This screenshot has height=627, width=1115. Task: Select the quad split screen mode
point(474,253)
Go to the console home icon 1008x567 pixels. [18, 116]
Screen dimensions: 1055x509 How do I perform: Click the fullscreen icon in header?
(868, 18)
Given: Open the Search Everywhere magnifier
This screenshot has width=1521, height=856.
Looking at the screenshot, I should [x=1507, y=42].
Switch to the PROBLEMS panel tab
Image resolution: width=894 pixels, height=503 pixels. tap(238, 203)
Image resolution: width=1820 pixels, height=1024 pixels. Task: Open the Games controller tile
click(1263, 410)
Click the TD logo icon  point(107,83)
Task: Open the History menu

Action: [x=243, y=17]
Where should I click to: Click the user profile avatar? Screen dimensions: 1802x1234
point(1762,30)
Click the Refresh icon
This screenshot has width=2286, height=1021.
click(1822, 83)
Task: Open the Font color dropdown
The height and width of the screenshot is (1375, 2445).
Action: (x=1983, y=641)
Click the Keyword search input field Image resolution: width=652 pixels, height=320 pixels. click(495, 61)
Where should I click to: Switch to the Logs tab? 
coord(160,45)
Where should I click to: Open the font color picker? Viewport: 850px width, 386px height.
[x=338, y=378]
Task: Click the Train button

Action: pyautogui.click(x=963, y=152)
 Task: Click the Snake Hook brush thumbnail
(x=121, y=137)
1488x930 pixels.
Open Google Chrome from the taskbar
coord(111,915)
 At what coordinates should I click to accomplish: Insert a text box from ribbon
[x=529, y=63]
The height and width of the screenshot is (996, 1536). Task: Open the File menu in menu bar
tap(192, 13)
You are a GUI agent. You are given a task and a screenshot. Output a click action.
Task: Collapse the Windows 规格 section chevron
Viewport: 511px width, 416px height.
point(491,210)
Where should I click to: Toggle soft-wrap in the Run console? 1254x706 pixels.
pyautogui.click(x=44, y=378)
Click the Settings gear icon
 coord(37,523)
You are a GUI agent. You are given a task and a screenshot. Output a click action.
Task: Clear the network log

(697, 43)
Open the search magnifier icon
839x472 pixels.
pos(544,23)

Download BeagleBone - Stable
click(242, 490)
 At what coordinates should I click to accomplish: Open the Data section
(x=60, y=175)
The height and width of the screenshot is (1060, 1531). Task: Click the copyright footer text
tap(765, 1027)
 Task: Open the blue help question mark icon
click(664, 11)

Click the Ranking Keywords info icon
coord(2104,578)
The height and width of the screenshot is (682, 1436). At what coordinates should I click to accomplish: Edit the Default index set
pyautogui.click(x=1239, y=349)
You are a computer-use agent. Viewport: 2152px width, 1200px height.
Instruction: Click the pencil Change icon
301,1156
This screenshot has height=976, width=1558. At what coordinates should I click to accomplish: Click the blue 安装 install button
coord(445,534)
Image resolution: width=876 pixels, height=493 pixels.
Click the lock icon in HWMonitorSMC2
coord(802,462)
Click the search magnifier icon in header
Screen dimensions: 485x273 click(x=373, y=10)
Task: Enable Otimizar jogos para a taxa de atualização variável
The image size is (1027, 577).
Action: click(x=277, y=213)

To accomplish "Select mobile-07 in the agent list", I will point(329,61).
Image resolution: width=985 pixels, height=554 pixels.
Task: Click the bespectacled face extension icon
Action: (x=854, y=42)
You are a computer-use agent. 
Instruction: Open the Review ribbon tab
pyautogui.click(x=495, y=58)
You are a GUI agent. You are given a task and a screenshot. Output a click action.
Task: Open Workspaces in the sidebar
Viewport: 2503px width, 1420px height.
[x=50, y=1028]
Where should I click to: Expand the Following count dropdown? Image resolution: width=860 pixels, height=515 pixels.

(Task directions): Transcribe, in full, each record that appears above.

(Result of this task):
This screenshot has height=627, width=1115. Task: Select the quad split screen mode
point(474,253)
Go to the console home icon 1008x567 pixels. [18, 116]
Screen dimensions: 1055x509 How do I perform: Click the fullscreen icon in header?
(868, 18)
Given: Open the Search Everywhere magnifier
This screenshot has width=1521, height=856.
Looking at the screenshot, I should [x=1507, y=42].
Switch to the PROBLEMS panel tab
Image resolution: width=894 pixels, height=503 pixels. tap(238, 203)
Image resolution: width=1820 pixels, height=1024 pixels. Task: Open the Games controller tile
click(1263, 410)
Click the TD logo icon  point(107,83)
Task: Open the History menu

Action: [x=243, y=17]
Where should I click to: Click the user profile avatar? Screen dimensions: 1802x1234
point(1762,30)
Click the Refresh icon
This screenshot has width=2286, height=1021.
click(1822, 83)
Task: Open the Font color dropdown
The height and width of the screenshot is (1375, 2445).
Action: (x=1983, y=641)
Click the Keyword search input field Image resolution: width=652 pixels, height=320 pixels. click(495, 61)
Where should I click to: Switch to the Logs tab? 
coord(160,45)
Where should I click to: Open the font color picker? Viewport: 850px width, 386px height.
[x=338, y=378]
Task: Click the Train button

Action: pyautogui.click(x=963, y=152)
 Task: Click the Snake Hook brush thumbnail
(x=121, y=137)
1488x930 pixels.
Open Google Chrome from the taskbar
coord(111,915)
 At what coordinates should I click to accomplish: Insert a text box from ribbon
[x=529, y=63]
The height and width of the screenshot is (996, 1536). Task: Open the File menu in menu bar
tap(192, 13)
You are a GUI agent. You are given a task and a screenshot. Output a click action.
Task: Collapse the Windows 规格 section chevron
Viewport: 511px width, 416px height.
point(491,210)
Where should I click to: Toggle soft-wrap in the Run console? 1254x706 pixels.
pyautogui.click(x=44, y=378)
Click the Settings gear icon
 coord(37,523)
You are a GUI agent. You are given a task and a screenshot. Output a click action.
Task: Clear the network log

(697, 43)
Open the search magnifier icon
839x472 pixels.
pos(544,23)

Download BeagleBone - Stable
click(242, 490)
 At what coordinates should I click to accomplish: Open the Data section
(x=60, y=175)
The height and width of the screenshot is (1060, 1531). Task: Click the copyright footer text
tap(765, 1027)
 Task: Open the blue help question mark icon
click(664, 11)

Click the Ranking Keywords info icon
coord(2104,578)
The height and width of the screenshot is (682, 1436). At what coordinates should I click to accomplish: Edit the Default index set
pyautogui.click(x=1239, y=349)
You are a computer-use agent. Viewport: 2152px width, 1200px height.
Instruction: Click the pencil Change icon
301,1156
This screenshot has height=976, width=1558. At what coordinates should I click to accomplish: Click the blue 安装 install button
coord(445,534)
Image resolution: width=876 pixels, height=493 pixels.
Click the lock icon in HWMonitorSMC2
coord(802,462)
Click the search magnifier icon in header
Screen dimensions: 485x273 click(x=373, y=10)
Task: Enable Otimizar jogos para a taxa de atualização variável
The image size is (1027, 577).
Action: click(x=277, y=213)

To accomplish "Select mobile-07 in the agent list", I will point(329,61).
Image resolution: width=985 pixels, height=554 pixels.
Task: Click the bespectacled face extension icon
Action: (x=854, y=42)
You are a computer-use agent. 
Instruction: Open the Review ribbon tab
pyautogui.click(x=495, y=58)
You are a GUI agent. You are given a task and a screenshot. Output a click action.
Task: Open Workspaces in the sidebar
Viewport: 2503px width, 1420px height.
[x=50, y=1028]
Where should I click to: Expand the Following count dropdown? Image resolution: width=860 pixels, height=515 pixels.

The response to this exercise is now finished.